La teoría pavloviana buscó «confrontar las modificaciones sobrevenidas en el organismo animal con las variaciones del mundo exterior que las han provocado y establecer las leyes que regulan estas relaciones mutuas.» Las leyes de irradiación y concentración, de excitación y de inhibición y de la inducción recíproca, son algunas de ellas.

Sus repercusiones se han percibido en temas tan variados como la terapéutica, la cibernética, el método psicoprofiláctico para el parto sin dolor, el adiestramiento de animales de circo, el conductismo, la pedagogía, la publicidad, la neurociencia, entre otros. Se cuenta, a manera de anécdota, que soldados rusos, durante la segunda guerra mundial, aprovecharon la teoría de los reflejos condicionados predisponiendo un gran número de perros para que busquen comida debajo de los tanques enemigos; los canes tenían un mecanismo en el lomo que, al mínimo contacto, activaba la carga explosiva que llevaban consigo.

Son muchas las críticas, a veces un tanto acres, hechas a la teoría pavloviana; una de ellas es el hecho de sostener, arteramente, que «el pavlovismo pretende trasponer al hombre los hallazgos logrados en los animales». Pávlov estableció un primer (común al hombre y a los animales) y un segundo sistema de señales (propio de los seres humanos). En el primero están todos los excitantes condicionales, excepto la palabra, de exclusividad humana y, por consiguiente, del segundo sistema. Si por un lado, olores, ruidos e imágenes provocan determinadas reacciones en los animales como, por ejemplo, hacerlos salivar; por otro, los sonidos de las palabras y los signos de la escritura causan en el hombre un sinfín de sensaciones mucho más complejas que las del primer sistema. Nuestra vida estaría así inexorablemente condicionada.

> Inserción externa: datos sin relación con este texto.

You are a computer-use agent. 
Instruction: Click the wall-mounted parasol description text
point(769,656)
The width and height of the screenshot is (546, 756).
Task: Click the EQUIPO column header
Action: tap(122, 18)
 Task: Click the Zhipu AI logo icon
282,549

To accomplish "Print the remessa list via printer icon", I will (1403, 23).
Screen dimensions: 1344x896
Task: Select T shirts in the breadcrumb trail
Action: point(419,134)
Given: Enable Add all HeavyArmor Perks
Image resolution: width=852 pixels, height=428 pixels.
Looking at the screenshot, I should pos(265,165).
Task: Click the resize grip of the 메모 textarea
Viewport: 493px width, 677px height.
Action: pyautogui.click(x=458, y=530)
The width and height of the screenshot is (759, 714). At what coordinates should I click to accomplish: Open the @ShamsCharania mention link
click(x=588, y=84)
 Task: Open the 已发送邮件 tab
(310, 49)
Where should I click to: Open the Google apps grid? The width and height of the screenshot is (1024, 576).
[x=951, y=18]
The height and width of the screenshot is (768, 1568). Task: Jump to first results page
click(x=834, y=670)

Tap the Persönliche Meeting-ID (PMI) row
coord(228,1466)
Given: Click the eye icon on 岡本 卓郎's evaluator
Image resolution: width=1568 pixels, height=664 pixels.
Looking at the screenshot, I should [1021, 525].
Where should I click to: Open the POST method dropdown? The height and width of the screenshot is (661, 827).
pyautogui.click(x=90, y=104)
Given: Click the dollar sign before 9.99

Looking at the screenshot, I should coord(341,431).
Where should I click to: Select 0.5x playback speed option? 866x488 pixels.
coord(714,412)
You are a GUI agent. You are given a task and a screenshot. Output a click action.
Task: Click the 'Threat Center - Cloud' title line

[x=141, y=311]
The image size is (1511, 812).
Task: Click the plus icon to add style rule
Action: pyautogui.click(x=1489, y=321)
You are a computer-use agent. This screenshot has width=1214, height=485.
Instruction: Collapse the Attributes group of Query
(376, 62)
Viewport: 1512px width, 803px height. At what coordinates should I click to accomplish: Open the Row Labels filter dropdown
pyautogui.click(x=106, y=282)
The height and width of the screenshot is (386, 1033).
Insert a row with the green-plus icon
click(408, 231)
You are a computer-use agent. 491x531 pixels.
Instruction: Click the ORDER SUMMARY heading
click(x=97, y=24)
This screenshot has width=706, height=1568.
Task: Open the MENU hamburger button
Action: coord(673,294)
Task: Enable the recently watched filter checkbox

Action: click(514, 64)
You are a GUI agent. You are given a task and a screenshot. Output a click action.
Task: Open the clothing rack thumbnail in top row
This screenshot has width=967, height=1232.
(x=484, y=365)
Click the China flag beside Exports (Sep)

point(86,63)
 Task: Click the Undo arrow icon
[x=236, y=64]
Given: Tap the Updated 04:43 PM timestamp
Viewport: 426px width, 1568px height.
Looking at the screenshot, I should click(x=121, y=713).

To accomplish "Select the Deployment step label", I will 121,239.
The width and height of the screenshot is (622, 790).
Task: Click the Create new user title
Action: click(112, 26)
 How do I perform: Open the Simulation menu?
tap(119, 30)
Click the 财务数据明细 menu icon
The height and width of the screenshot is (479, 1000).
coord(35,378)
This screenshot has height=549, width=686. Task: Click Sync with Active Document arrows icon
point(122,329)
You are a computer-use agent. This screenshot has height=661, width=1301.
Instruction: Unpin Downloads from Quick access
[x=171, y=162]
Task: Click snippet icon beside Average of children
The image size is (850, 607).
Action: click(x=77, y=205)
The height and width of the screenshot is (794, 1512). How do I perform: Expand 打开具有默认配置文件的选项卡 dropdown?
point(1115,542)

Pávlov muere a sus 86 años en medio del reconocimiento y la admiración. El título de «princeps physiologorum mundi» que se le otorgó en el XV Congreso Internacional de Fisiología celebrado en Leningrado y Moscú, lo pinta de cuerpo entero. El rigor científico, el método y el ingenio de este hombre de mirada penetrante y expresión firme, hacen de él uno de los hombres más grandes de la ciencia. El reflejo de su vida y obra así lo dictamina.